[Records for this exercise Boundary: Start]

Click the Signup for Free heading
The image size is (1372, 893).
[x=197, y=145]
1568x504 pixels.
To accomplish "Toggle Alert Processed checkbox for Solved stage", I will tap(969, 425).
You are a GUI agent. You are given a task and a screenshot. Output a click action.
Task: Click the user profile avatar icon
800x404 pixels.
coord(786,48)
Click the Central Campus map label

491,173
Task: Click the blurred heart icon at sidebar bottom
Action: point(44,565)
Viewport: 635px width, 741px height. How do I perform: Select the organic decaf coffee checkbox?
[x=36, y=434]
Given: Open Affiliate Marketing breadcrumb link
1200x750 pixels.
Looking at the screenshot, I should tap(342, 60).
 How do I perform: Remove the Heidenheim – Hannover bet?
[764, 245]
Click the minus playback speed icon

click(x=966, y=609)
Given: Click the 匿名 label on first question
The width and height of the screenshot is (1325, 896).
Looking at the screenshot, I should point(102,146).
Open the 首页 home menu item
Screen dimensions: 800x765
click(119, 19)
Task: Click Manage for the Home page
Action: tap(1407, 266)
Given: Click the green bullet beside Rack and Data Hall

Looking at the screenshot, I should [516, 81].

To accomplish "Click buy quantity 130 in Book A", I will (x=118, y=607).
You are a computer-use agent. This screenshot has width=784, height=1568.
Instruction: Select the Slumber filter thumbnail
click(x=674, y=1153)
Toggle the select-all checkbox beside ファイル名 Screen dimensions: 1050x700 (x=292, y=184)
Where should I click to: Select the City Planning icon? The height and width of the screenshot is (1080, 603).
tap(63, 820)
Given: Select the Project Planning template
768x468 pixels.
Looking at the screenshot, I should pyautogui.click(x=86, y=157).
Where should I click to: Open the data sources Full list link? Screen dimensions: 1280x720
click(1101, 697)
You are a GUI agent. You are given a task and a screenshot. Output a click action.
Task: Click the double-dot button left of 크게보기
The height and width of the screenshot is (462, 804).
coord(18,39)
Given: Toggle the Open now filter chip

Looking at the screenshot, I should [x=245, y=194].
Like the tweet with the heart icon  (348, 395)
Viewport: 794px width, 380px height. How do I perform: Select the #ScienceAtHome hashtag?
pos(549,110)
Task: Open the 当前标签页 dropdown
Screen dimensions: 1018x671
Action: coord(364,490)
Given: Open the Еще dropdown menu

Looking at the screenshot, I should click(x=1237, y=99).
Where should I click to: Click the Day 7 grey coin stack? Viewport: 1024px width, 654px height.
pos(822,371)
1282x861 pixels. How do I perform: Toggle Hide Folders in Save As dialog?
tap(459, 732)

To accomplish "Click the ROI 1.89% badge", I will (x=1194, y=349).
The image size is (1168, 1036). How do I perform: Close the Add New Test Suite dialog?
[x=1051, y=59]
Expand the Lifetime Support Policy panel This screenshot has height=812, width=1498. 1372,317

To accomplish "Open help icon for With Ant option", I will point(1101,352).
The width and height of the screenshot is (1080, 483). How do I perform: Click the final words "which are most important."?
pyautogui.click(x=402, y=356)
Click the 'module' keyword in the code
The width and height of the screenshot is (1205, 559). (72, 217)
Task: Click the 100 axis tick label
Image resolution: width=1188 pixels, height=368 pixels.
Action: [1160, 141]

[Records for this exercise Boundary: End]

**How to complete this task**
Set down the data exactly.

**Answer box**
Click the Signup for Free heading
The image size is (1372, 893).
[x=197, y=145]
1568x504 pixels.
To accomplish "Toggle Alert Processed checkbox for Solved stage", I will tap(969, 425).
You are a GUI agent. You are given a task and a screenshot. Output a click action.
Task: Click the user profile avatar icon
800x404 pixels.
coord(786,48)
Click the Central Campus map label

491,173
Task: Click the blurred heart icon at sidebar bottom
Action: point(44,565)
Viewport: 635px width, 741px height. How do I perform: Select the organic decaf coffee checkbox?
[x=36, y=434]
Given: Open Affiliate Marketing breadcrumb link
1200x750 pixels.
Looking at the screenshot, I should tap(342, 60).
 How do I perform: Remove the Heidenheim – Hannover bet?
[764, 245]
Click the minus playback speed icon

click(x=966, y=609)
Given: Click the 匿名 label on first question
The width and height of the screenshot is (1325, 896).
Looking at the screenshot, I should point(102,146).
Open the 首页 home menu item
Screen dimensions: 800x765
click(119, 19)
Task: Click Manage for the Home page
Action: tap(1407, 266)
Given: Click the green bullet beside Rack and Data Hall

Looking at the screenshot, I should [516, 81].

To accomplish "Click buy quantity 130 in Book A", I will (x=118, y=607).
You are a computer-use agent. This screenshot has width=784, height=1568.
Instruction: Select the Slumber filter thumbnail
click(x=674, y=1153)
Toggle the select-all checkbox beside ファイル名 Screen dimensions: 1050x700 (x=292, y=184)
Where should I click to: Select the City Planning icon? The height and width of the screenshot is (1080, 603).
tap(63, 820)
Given: Select the Project Planning template
768x468 pixels.
Looking at the screenshot, I should pyautogui.click(x=86, y=157).
Where should I click to: Open the data sources Full list link? Screen dimensions: 1280x720
click(1101, 697)
You are a GUI agent. You are given a task and a screenshot. Output a click action.
Task: Click the double-dot button left of 크게보기
The height and width of the screenshot is (462, 804).
coord(18,39)
Given: Toggle the Open now filter chip

Looking at the screenshot, I should [x=245, y=194].
Like the tweet with the heart icon  (348, 395)
Viewport: 794px width, 380px height. How do I perform: Select the #ScienceAtHome hashtag?
pos(549,110)
Task: Open the 当前标签页 dropdown
Screen dimensions: 1018x671
Action: coord(364,490)
Given: Open the Еще dropdown menu

Looking at the screenshot, I should click(x=1237, y=99).
Where should I click to: Click the Day 7 grey coin stack? Viewport: 1024px width, 654px height.
pos(822,371)
1282x861 pixels. How do I perform: Toggle Hide Folders in Save As dialog?
tap(459, 732)

To accomplish "Click the ROI 1.89% badge", I will (x=1194, y=349).
The image size is (1168, 1036). How do I perform: Close the Add New Test Suite dialog?
[x=1051, y=59]
Expand the Lifetime Support Policy panel This screenshot has height=812, width=1498. 1372,317

To accomplish "Open help icon for With Ant option", I will point(1101,352).
The width and height of the screenshot is (1080, 483). How do I perform: Click the final words "which are most important."?
pyautogui.click(x=402, y=356)
Click the 'module' keyword in the code
The width and height of the screenshot is (1205, 559). (72, 217)
Task: Click the 100 axis tick label
Image resolution: width=1188 pixels, height=368 pixels.
Action: [1160, 141]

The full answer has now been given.